## 課題の目的
以下の米テック大手3社のAI投資に関する記事から、「サティア・ナデラCEOが率い」から「社内利用に振り替えるだろう。」までを一字一句変えずに抜き出してもらえますか。

## 本文抜粋
■ ■ ■

[ニューヨーク 29日 ロイター BREAKINGVIEWS] - マイクロソフトMSFT.O、グーグル持ち株会社アルファベットGOOGL.O、メタ・プラットフォームズMETA.Oの米テック大手3社は人工知能(AI)という共通の目標を持ちながらも、関連するリスクの大きさと発生確率の関係を示す「リスク曲線(リスクカーブ)」には大きな差が生じつつある。3社は29日、7―9月期に合計630億ドルを大規模言語モデルの開発のために投じたと明らかにした。マイクロソフトがコスト負担に最も耐えられる構造にあり、アルファベットはより慎重に構えている。マーク・ザッカーバーグ最高経営責任者(CEO)が率いるメタは最大のリスクが潜んでいる。
サティア・ナデラCEOが率いる時価総額4兆ドルのソフトウエア大手マイクロソフトは7―9月期決算の売上高が前年同期比18%増となった。クラウド事業「アジュール」が40%成長したことがけん引し、AI事業も10-12月期の滑り出しが好調だ。対話型生成人工知能(AI)「チャットGPT」を手がける米オープンAIは28日、マイクロソフトから2500億ドル相当のストレージと関連サービスを追加購入すると発表した。両社の関係をより幅広く再編する流れの一環だという。
マイクロソフトのAI支出について懸念する理由は複数ある。7―9月期の設備投資額は30%増の190億ドルに膨らんだ。データセンターの多くが長期リース契約に頼っているため、総支出額を過小に見積もっている。とはいえ、法人顧客を中心としたビジネスモデルが並外れた安定性を保っている。法人顧客はしばしば取引先を乗り換えようとせずに、継続して契約料金を支払うからだ。ナデラCEOは問題が生じれば投資を抑制し、コンピューターの余剰容量を社内利用に振り替えるだろう。
グーグルの主力であるウェブ検索事業はAIから最も差し迫った脅威に直面している。ジェミニやその他のAIは、ユーザーが情報を迅速に検索し要約できるようにし、従来の検索バーや恐らくは関連広告に取って代わる可能性があるが、これまでのところその効果は限られている。検索関連の広告収入は前年同期比15%増の約600億ドルだった。スンダー・ピチャイCEOもまた油断していない。クラウド事業の収入はまだ売上高全体に占める割合が小さいものの34%増の大幅な伸びを見せ、営業利益率は17%から24%に改善した。

■ ■ ■

語句や要素の位置を特定するためのデータ:
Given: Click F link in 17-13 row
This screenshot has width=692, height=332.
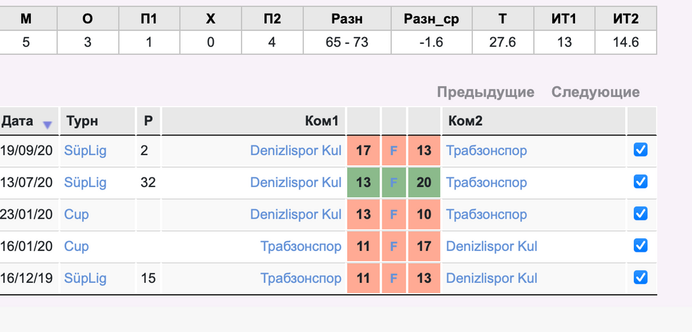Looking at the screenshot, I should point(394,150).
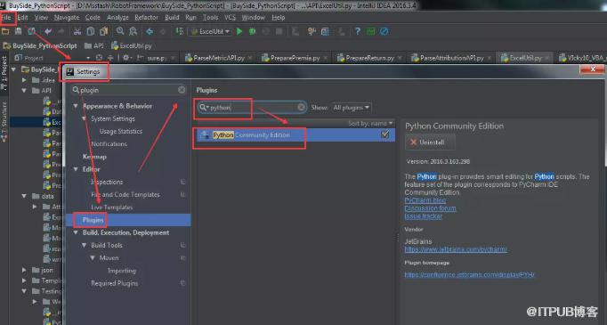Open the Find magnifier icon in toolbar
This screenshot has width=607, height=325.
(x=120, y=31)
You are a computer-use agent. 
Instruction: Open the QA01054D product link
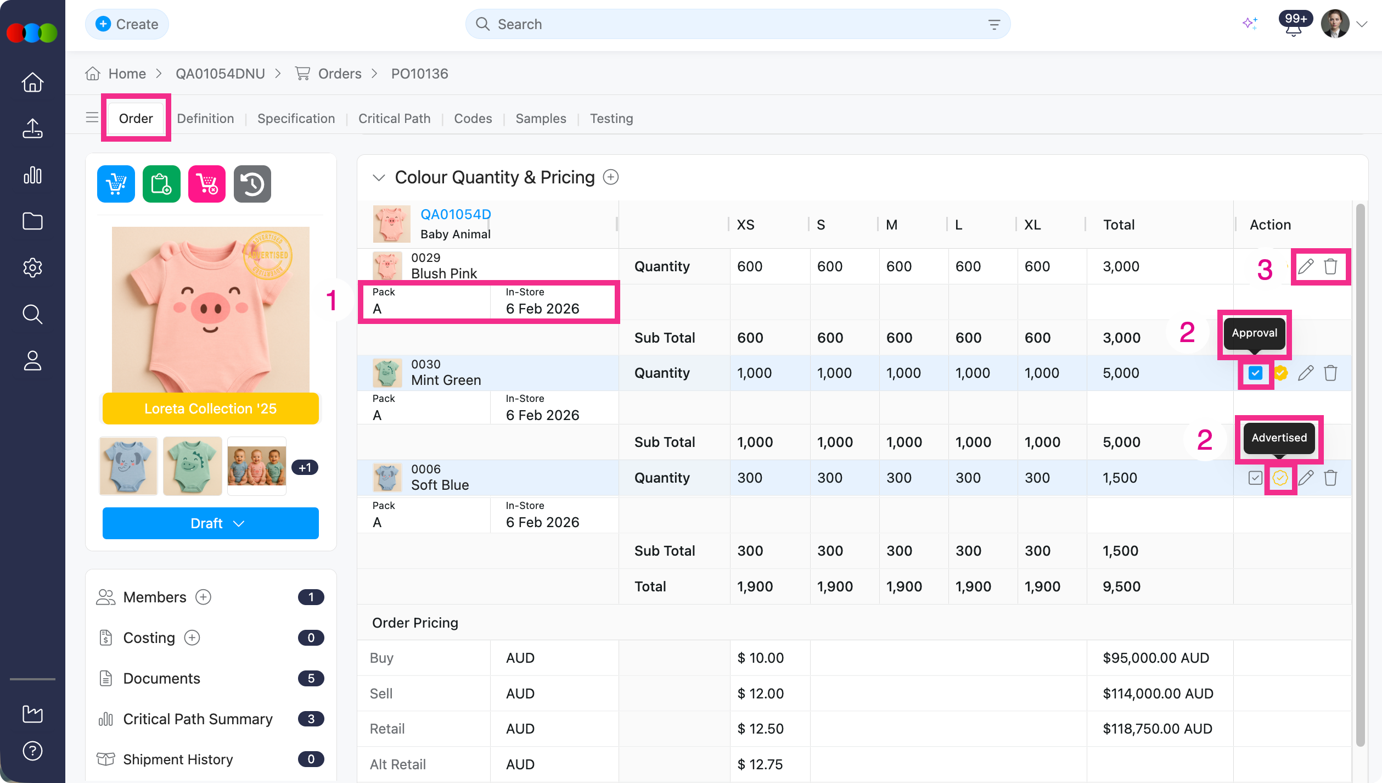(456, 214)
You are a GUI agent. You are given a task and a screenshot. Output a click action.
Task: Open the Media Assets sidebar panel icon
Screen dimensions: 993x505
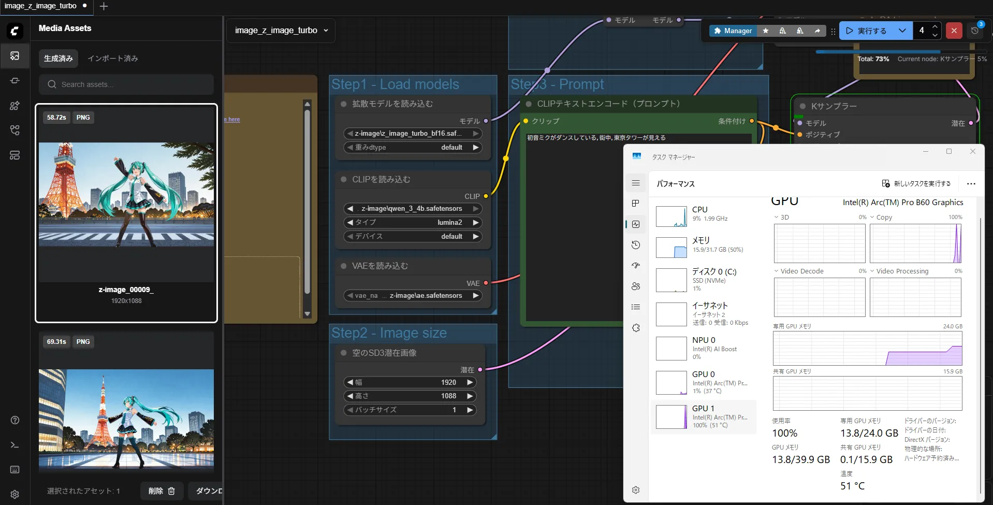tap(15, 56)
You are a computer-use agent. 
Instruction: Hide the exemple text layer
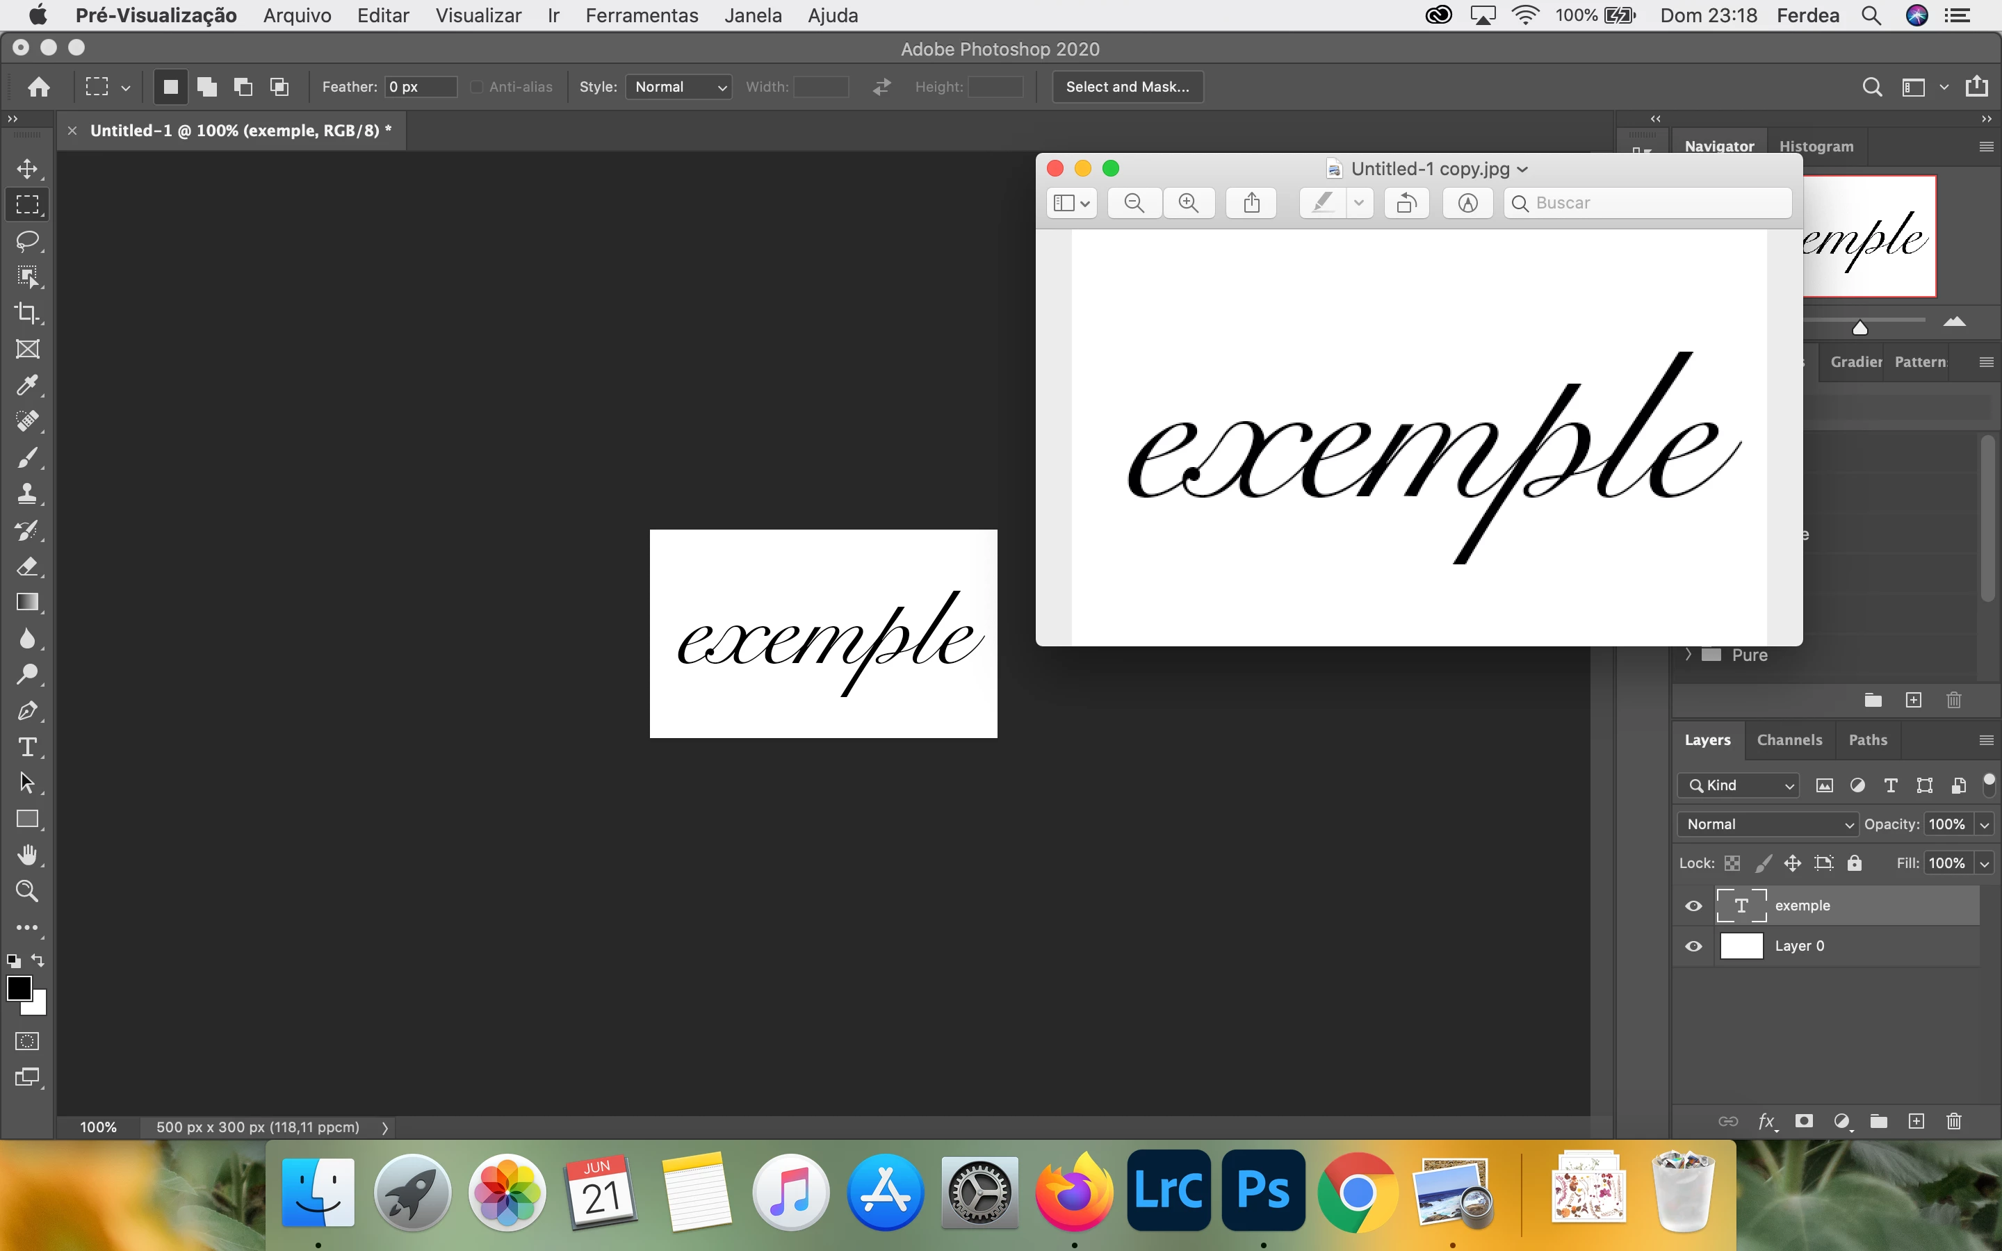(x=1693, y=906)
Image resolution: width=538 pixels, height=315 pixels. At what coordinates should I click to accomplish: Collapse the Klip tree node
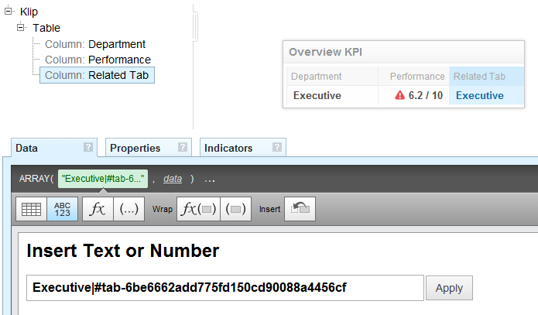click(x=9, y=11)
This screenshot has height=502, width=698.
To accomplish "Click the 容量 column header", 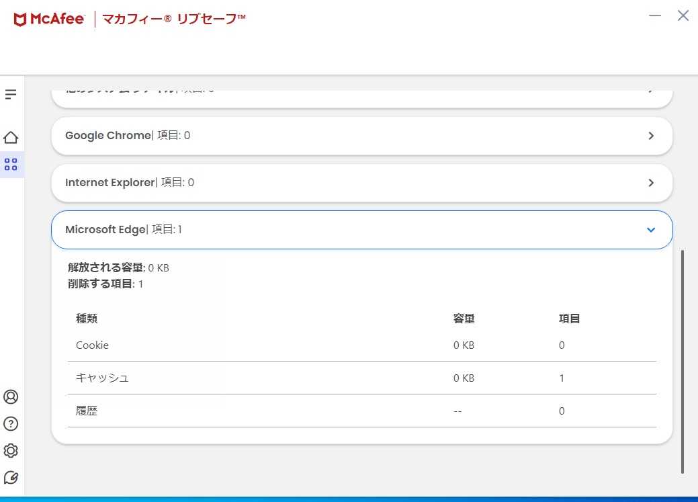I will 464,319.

■ ■ ■

## 演習結果
サティア・ナデラCEOが率いる時価総額4兆ドルのソフトウエア大手マイクロソフトは7―9月期決算の売上高が前年同期比18%増となった。クラウド事業「アジュール」が40%成長したことがけん引し、AI事業も10-12月期の滑り出しが好調だ。対話型生成人工知能(AI)「チャットGPT」を手がける米オープンAIは28日、マイクロソフトから2500億ドル相当のストレージと関連サービスを追加購入すると発表した。両社の関係をより幅広く再編する流れの一環だという。
マイクロソフトのAI支出について懸念する理由は複数ある。7―9月期の設備投資額は30%増の190億ドルに膨らんだ。データセンターの多くが長期リース契約に頼っているため、総支出額を過小に見積もっている。とはいえ、法人顧客を中心としたビジネスモデルが並外れた安定性を保っている。法人顧客はしばしば取引先を乗り換えようとせずに、継続して契約料金を支払うからだ。ナデラCEOは問題が生じれば投資を抑制し、コンピューターの余剰容量を社内利用に振り替えるだろう。